> Goal of the exercise
The required output is the complete data, repeated without alteration.

[Records from a dataset]
+===+

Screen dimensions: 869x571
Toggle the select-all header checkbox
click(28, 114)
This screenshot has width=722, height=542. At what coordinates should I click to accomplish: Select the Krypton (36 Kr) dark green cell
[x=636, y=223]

+===+

> Answer box
Screen dimensions: 869x571
Toggle the select-all header checkbox
click(28, 114)
This screenshot has width=722, height=542. At what coordinates should I click to accomplish: Select the Krypton (36 Kr) dark green cell
[x=636, y=223]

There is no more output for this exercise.